Appeals court backs ‘net neutrality’ rollback, with caveats

Appeals court backs 'net neutrality' rollback, with caveats
AFP

Washington (AFP) – An appeals court Tuesday largely backed a move by Trump administration regulators rolling back so-called “net neutrality” rules aimed at requiring internet service providers to treat all online traffic equally.

But the appeals judges stopped short of a full endorsement of the latest rulemaking, leaving the door open for states to implement their own regulations on the contentious issue.

The Court of Appeals for the DC Circuit said the Federal Communications Commission had the authority in 2018 to roll back the net neutrality rules adopted by the same agency three years earlier.
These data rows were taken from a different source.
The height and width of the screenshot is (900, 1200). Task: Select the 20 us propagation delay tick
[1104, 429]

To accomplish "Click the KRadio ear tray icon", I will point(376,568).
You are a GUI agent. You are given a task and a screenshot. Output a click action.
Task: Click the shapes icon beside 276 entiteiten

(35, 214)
But the ruling said the FCC lacked the authority to “pre-empt” states from imposing their own net neutrality requirements, and also called for more study on the implications of the rules on public safety and internet access for disadvantaged Americans.
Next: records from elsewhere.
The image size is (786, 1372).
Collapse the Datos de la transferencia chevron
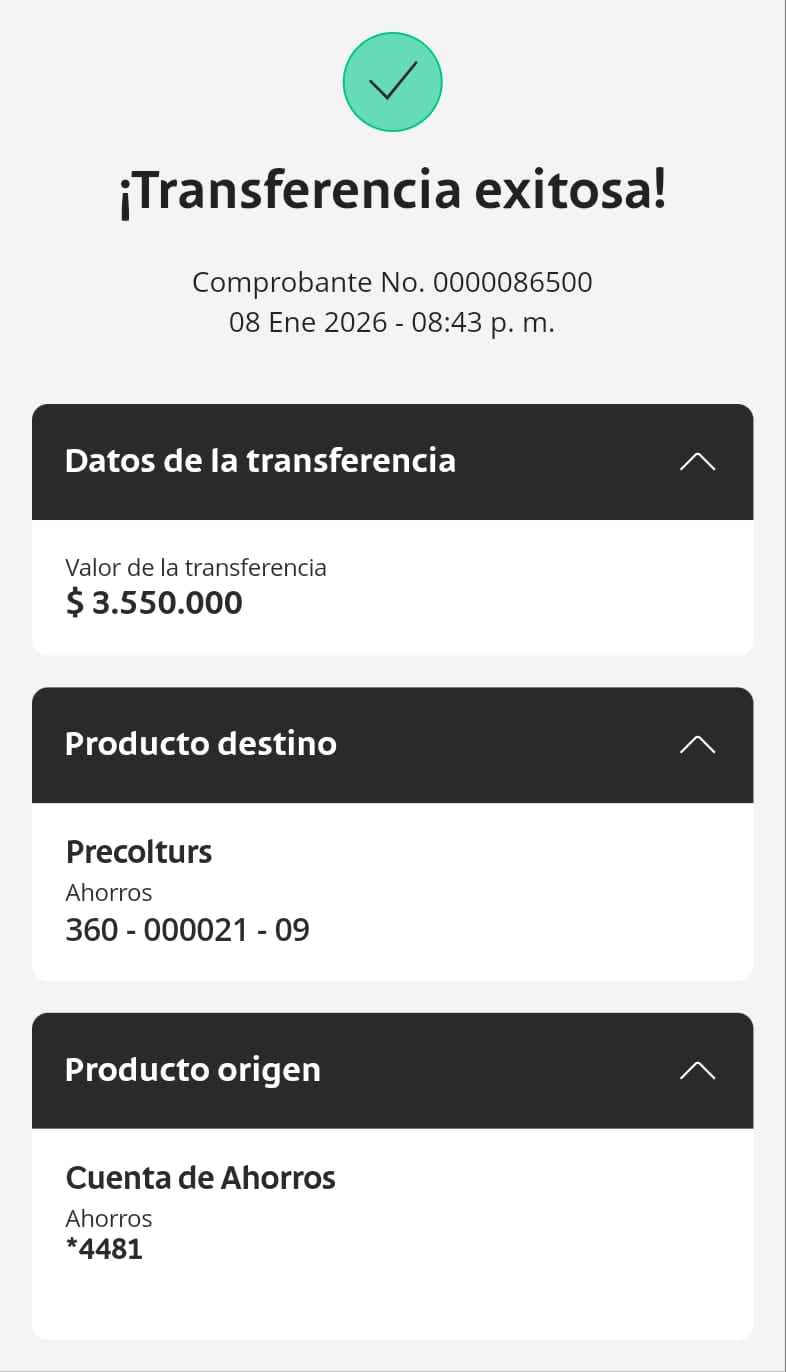tap(697, 461)
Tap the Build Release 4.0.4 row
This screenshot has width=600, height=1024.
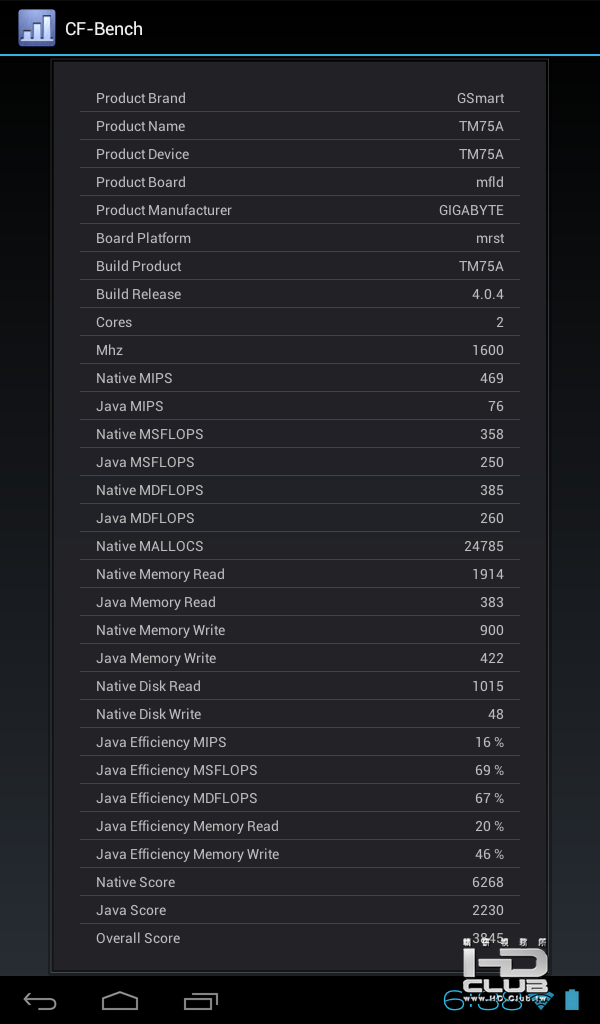[300, 294]
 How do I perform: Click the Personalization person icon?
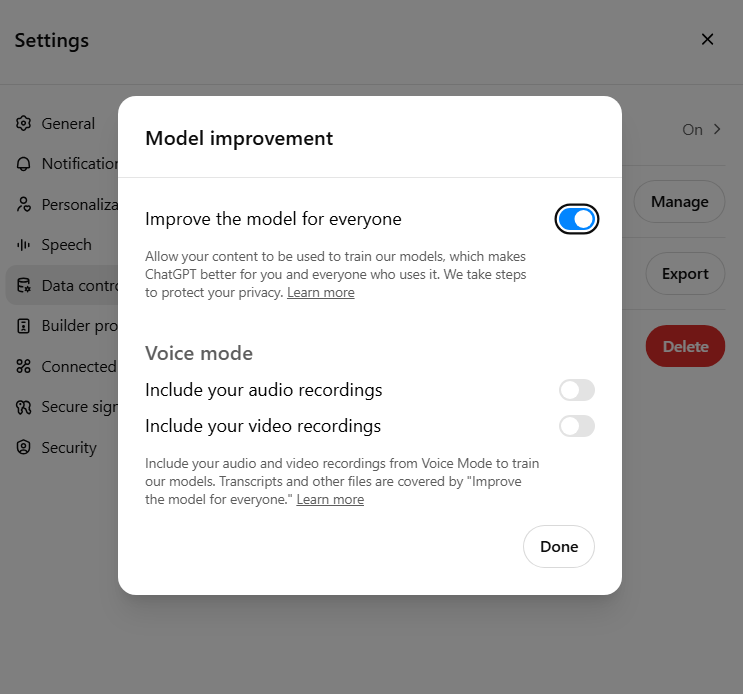pyautogui.click(x=24, y=205)
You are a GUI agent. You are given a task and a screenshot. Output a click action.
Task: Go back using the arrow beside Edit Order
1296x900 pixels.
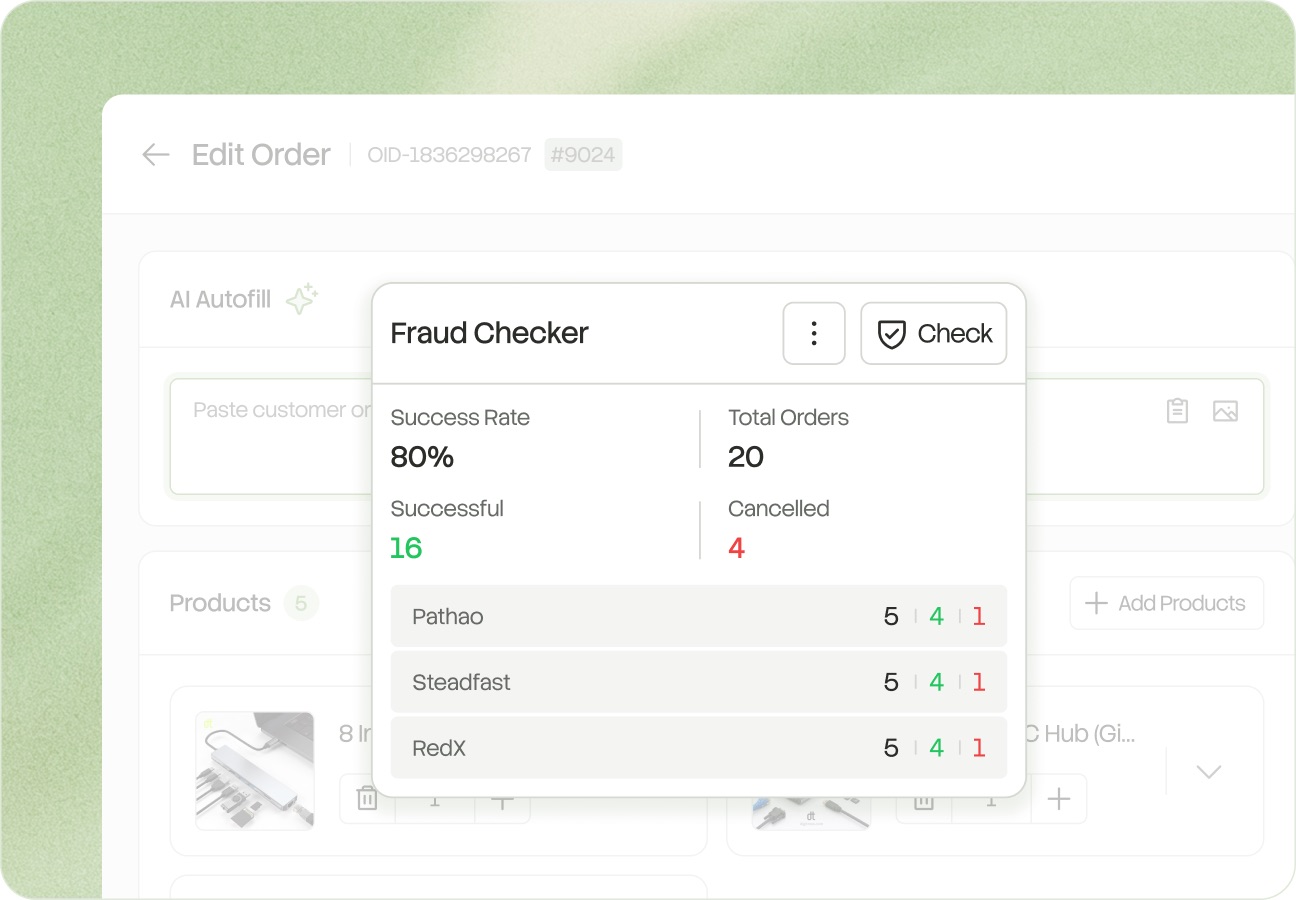click(156, 154)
The ruling leaves internet regulations still murky, with more battles in court and Congress expected on the issue.

Net neutrality backers argue that clear rules are needed to prevent dominant internet service providers like Comcast, Verizon and AT&T from blocking or throttling services or websites for competitive reasons.

Critics of net neutrality counter that the rules could stifle investment and innovation, and claim the internet is not designed for utility-style regulation from the 1930s.

FCC chairman Ajit Pai welcomed the ruling, saying, “Today’s decision is a victory for consumers, broadband deployment, and the free and open internet.”

But FCC commissioner Jessica Rosenworcel, who opposed Pai’s plan, said the court’s upholding of state regulatory authority is “huge,” adding in a tweet: “It means the fight is still on.”

Jonathan Spalter, president and CEO of the telecom industry group USTelecom, welcomed the decision and said the latest FCC rule “restored the smarter, more nimble, pro-consumer and bipartisan policy framework that has guided the internet through 20 years of openness and extraordinary growth.”

Lisa Hayes of the Center for Democracy & Technology, which backed net neutrality, said Tuesday’s ruling “highlights the need for Congress and the states to act quickly to restore net neutrality protections.”